Quock worries the opioid crisis that haunts B.C. is going have a bigger impact on Iskut soon as drug peddlers frequent the community and leave by the time the RCMP get there.
Criteria needs to be met for a police force to be approved
But despite two decades of lobbying, Quock says authorities have been “shuffling responsibilities back and forth” when it comes to their request for a continual police presence.
“We brought it to the province of B.C. a few times, but they would say it’s the federal government’s responsibility,” said Quock.
“At one time we were told Iskut is ineligible for an RCMP detachment because we don’t have enough of a population.”
But while Iskut has a small population of 320 to 350 people, statistics provided by the Dease Lake RCMP show that 113 case files out of 645 calls in 2020 came from the band.
Responding to Iskut’s repeated request for a detachment, North District RCMP Chief Supt. Warren Brown said he’s aware of the need, calling the process complex and one that would require provincial funding.
RCMP policy now requires small detachments to have at least three officers and include adequate buildings and living quarters.
The Dease Lake detachment is provincially funded, with two officers’ salaries paid for through the Community Tripatriate Agreement, a joint partnership involving the federal government, province and local First Nation communities.
The process of getting a new detachment begins with Brown providing a report to the province containing an analysis of calls for service, the type of criminal activity underway and a comparison with other communities also wanting a police presence – a difficult case to make when the provincial budget for policing is less than one per cent.

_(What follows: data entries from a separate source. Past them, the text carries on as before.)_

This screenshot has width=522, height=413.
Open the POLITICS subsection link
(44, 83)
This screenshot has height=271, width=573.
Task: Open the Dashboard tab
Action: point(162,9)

A statement from the province confirmed that provincial policing and security branch staff met with members from the Iskut Band in June to discuss the process.

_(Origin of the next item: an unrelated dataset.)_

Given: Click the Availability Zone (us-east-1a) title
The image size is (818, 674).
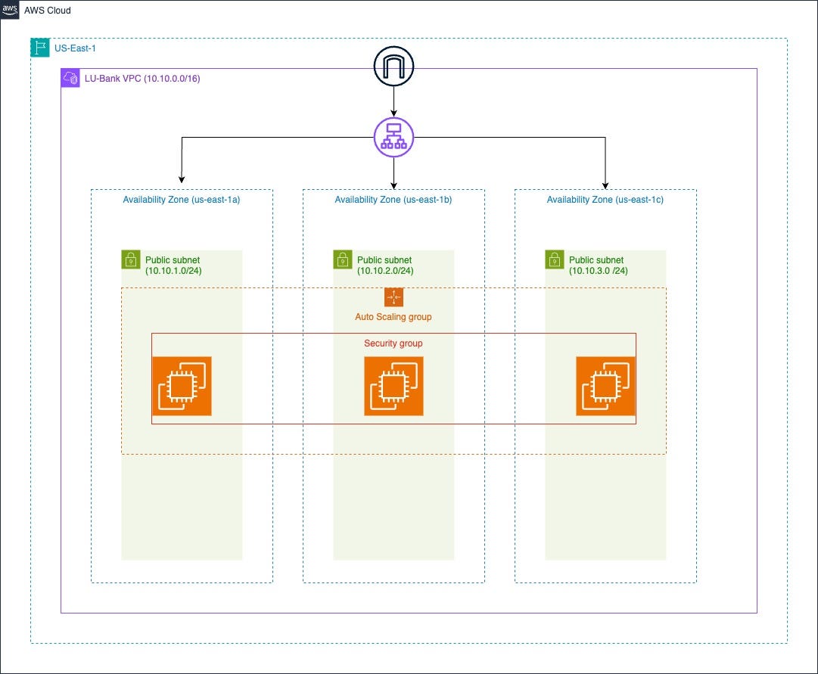Looking at the screenshot, I should click(x=182, y=200).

Public Safety Minister Mike Farnworth will then assess the request based on whether it meets this criteria.
Tahltan government threatens to halt economic development
Tahltan officials have now asked to meet with Farnworth.
Tahltan Central Government president Chad Norman Day has said it is “disrespectful” and “shameful” there are so few RCMP officers covering the traditional territory, which makes up 11 per cent of the province’s geography.
After “decades of asking nicely,” the Tahltan might have to halt economic development unless there is a more equitable arrangement with the province, he said.
“In 2020, exploration expenditures on projects in Tahltan Territory was over $200 million with production values for active mines over $1.2 billion.”
In addition to policing resources, Day is calling for major improvements to the highway and Telegraph Creek Road, adding that British Columbians in the northwest “deserve better and we need to funnel more of the wealth taken out of Tahltan territory back into ensuring our region becomes more safe.”